Assim, se bem que pareça ser necessário um estímulo orçamental adicional para evitar uma recessão mais prolongada, os governos de todo o mundo terão dificuldades em fazê-lo: são condenados se o fizerem e condenados se não o fizerem. Se, como fez o Japão em finais da década de 90 e os EUA em 1937, a ameaça de grandes défices for levada a sério e se aumentarem os impostos e se reduzirem os gastos de forma excessiva e demasiado depressa, as suas economias poderão voltar a entrar em recessão. Mas também poderá haver recessão no caso de se permitir que os défices se inflamem ou no caso aumentarem através dos estímulos adicionais de promoção dos empregos e do crescimento, porque os vigilantes do mercado obrigacionista poderão elevar os custos do crédito.

Por conseguinte, apesar de as crescentes perdas de empregos minarem o consumo, os preços das habitações, os balanços dos bancos, a defesa do comércio livre e as finanças públicas, o certo é que a margem para um pacote de estímulo adicional está a estreitar-se cada vez mais. Com efeito, não só os governos estão a ficar sem trunfos orçamentais à medida que a dívida aumenta, como também a própria política monetária começa a ter pouca força de tracção de curto prazo nas economias que estão a sofrer de problemas de insolvência - não apenas de liquidez. Pior ainda, no médio prazo, a oferta excessiva de massa monetária poderá levar a significativos riscos inflacionistas.

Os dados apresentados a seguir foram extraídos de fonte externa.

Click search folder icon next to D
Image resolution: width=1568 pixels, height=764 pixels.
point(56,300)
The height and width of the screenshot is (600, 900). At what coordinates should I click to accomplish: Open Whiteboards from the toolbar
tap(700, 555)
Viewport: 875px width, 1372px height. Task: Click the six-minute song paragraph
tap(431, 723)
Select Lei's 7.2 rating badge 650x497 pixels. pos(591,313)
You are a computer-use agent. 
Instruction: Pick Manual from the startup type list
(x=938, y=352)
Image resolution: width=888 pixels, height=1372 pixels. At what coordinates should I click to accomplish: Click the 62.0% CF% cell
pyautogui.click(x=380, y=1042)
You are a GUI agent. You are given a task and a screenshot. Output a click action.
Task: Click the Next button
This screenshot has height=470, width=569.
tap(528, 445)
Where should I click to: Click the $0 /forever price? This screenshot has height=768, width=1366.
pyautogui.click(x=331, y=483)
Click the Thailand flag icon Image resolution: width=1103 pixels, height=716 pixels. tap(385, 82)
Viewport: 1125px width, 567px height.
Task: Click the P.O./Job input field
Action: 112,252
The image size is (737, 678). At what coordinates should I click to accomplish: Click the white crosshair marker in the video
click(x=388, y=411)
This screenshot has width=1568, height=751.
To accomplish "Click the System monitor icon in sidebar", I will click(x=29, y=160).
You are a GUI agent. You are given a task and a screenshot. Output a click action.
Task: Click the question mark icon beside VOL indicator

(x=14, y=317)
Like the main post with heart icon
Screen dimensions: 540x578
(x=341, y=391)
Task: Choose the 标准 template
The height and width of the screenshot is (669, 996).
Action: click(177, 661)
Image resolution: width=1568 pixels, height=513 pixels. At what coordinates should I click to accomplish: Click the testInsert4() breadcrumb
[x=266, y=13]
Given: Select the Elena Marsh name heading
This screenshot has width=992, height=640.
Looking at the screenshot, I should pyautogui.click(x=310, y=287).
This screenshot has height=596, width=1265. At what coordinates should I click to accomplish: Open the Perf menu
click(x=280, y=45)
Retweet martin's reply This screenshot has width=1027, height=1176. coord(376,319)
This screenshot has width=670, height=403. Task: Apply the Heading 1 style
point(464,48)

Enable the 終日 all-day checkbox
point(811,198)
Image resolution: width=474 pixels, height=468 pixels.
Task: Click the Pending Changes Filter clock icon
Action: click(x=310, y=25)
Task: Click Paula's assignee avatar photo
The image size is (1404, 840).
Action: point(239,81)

Não admira, por isso, que estejamos a testemunhar uma forte correcção nos mercados de acções, do crédito e das matérias-primas. A exuberância irracional que alimentou um "rally" de três meses num "bear market" durante a Primavera está agora a dar lugar a uma percepção sóbria por parte dos investidores de que a recessão global não terá terminado antes do final do ano, que a recuperação será fraca e bastante abaixo da tendência e que os riscos de uma recessão em forma de W estão a crescer.